··· THE RECORDS
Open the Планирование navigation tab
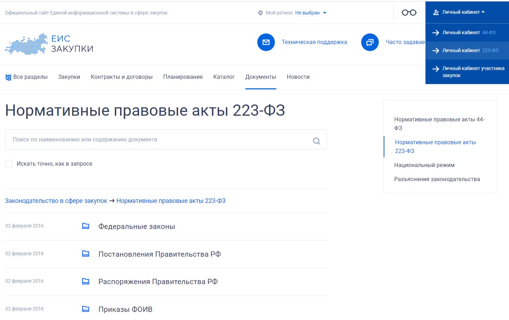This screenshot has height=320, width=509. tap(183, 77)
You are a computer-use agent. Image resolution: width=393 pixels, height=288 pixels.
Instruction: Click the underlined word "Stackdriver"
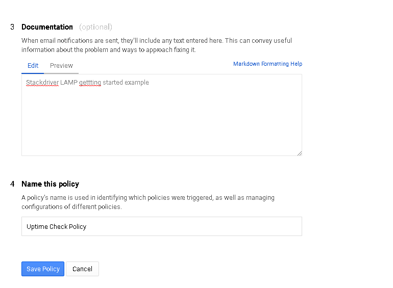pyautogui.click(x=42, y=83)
······
··· THE RECORDS
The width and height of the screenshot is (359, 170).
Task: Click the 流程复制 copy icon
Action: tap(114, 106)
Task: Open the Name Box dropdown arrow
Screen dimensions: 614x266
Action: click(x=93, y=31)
······
_WRITTEN PROBLEM_:
Transcribe the listing word for word, starting at the line that contains "Open the Планирование navigation tab" and ending at the line that contains "pyautogui.click(x=42, y=83)", both included. Leave the pictures out.

_EXERCISE OUTPUT_:
Open the Планирование navigation tab
This screenshot has height=320, width=509. tap(183, 77)
You are a computer-use agent. Image resolution: width=393 pixels, height=288 pixels.
Instruction: Click the underlined word "Stackdriver"
pyautogui.click(x=42, y=83)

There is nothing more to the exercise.